Munido de coragem peguei uma receita na internet , comprei jornal, piquei, botei de molho em um balde e sábado passado, finalmente, fiz a massa e me pus a modelar uma peça que imaginei poderia ser uma fruteira, mas antes fui à feira de sábado e comprei maçãs que eu não queria, só para pedir as tais "bandejas" para a feirante. Como tinha visto pela TV sabia mais ou menos o jeito da massa e juntei com a informação da Lígia, minha filha, que o jornal deveria ser batido no liquidificador. Pois bem, bati o jornal, peneirei, esmaguei para sair toda a água, juntei com cola branca, o que resultou em uma massa homogênea, semelhante a uma massa de modelar.

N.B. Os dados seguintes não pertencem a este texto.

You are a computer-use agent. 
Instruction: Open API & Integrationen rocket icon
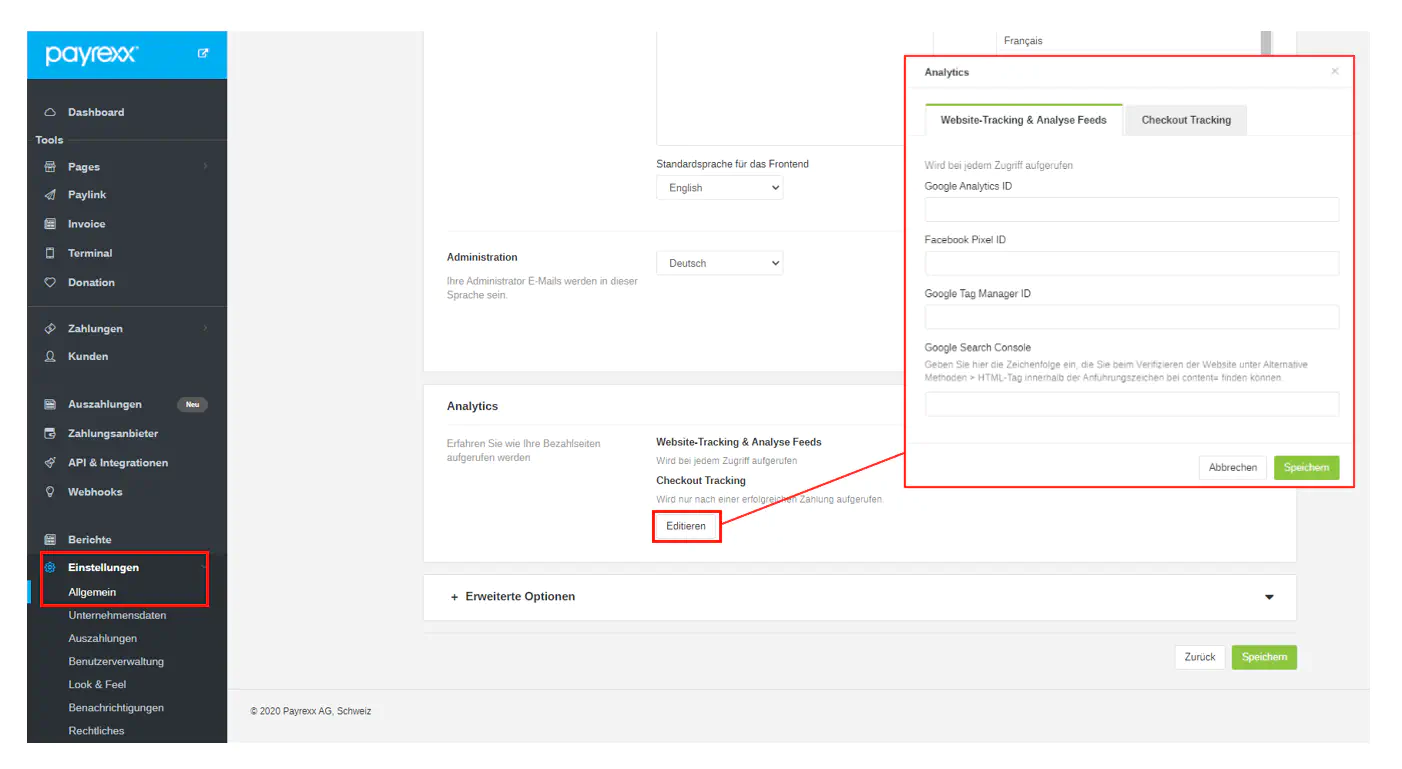point(50,463)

Ao final me surpreendi com o resultado, não da fruteira em si, que acabou não tenho nada a ver com a bandeja de maçãs utilizada como base, pois remodelei totalmente a forma inicial, mas especialmente com uma caixa de ovos que eu transformei em suporte para lamparinas coloridas. Ficou bem legal. Amanhã eu posto as fotos! Pretendo fazer agora, de papel marchê, uma base para 4 pequenos vasinhos de metal que eu tenho sobre uma mesa, alguns pratinhos  para vaso e um revisteiro. Vamos ver o que sai.

Mais uma tentativa

Pretendo aqui falar sobre minhas incursões em vários trabalhos que realizo, na verdade para tentar entender um pouco mais como as coisas acontecem em mim, interesses e práticas aparentemente desconexas e sem vinculação entre si , como por exemplo,umbanda e tricôt; antroposofia, prática pedagógica e cozinha; cores, tintas e encontros e desencontros de amor e amizade; colar caquinhos (mosaicos)e educação de filhos; formas, moldes, música e cidadania; papel, cola e história; flores, galhos e a humanidade em todos nós; linhas, agulhas e o tempo. Conheci uma senhora em Ribeirão Preto, chamada Dona Grete, ex-professora waldorf de manualidades a quem foi perguntado, um dia, porque ela se tornou antropósofa, professora, artista, e ela respondeu: para não enlouquecer. Acho que estou com ela e também preciso verter meu olhar sobre o espírito e a arte, sobre o ser humano e seu processo de evolução, o que, no final, me parece que é tudo uma coisa só, também para não enlouquecer. Ainda em Ribeirão Preto, um certo período da minha vida participava, todos as manhãs de domingo, quando meus filhos eram pequenos, de um momento de encontro entre algumas famílias quando contávamos uma estória para as crianças. Chamávamos de "cultinho" e um dia eu explico o motivo pelo qual acreditamos que há uma relação entre um conto de fadas e a prática religiosa para crianças, ou em como se planta a semente da devoção no coração delas. Eu mesmo cheguei a contar algumas estórias, como a de São Nicolau, mas o que eu quero dizer é que, certa feita, uma amiga, professora, contou uma estória em que uma princesa, expropriada de seus pais amorosos e seu reino, capturada por malfeitores, quando deles se libertou e no caminho de volta à casa, que durou muito (assim como o de Aquiles rumo de volta à Grécia), foi várias vezes surpreendida pela vida que a colocava em situações tais em que era necessário aprender coisas diversas entre si, e nessa fase ela não entendia o motivo, tendo tornado-se agricultora, padeira, oleira e sapateira, dentre outros ofícios. No final ela volta e reina em seu país e, como regente, para que pudesse bem compreender as dores do seu povo, ela finalmente entendeu motivo pelo qual a vida lhe ensinou tantas coisas diferentes. Penso que eu também na tarefa de reger meu reino, que no final das contas nada mais é do que o abismo escuro da minha individualidade e sua alma solitária, como todas as almas o são, acabo de alguma maneira usando as coisas que aprendo e faço.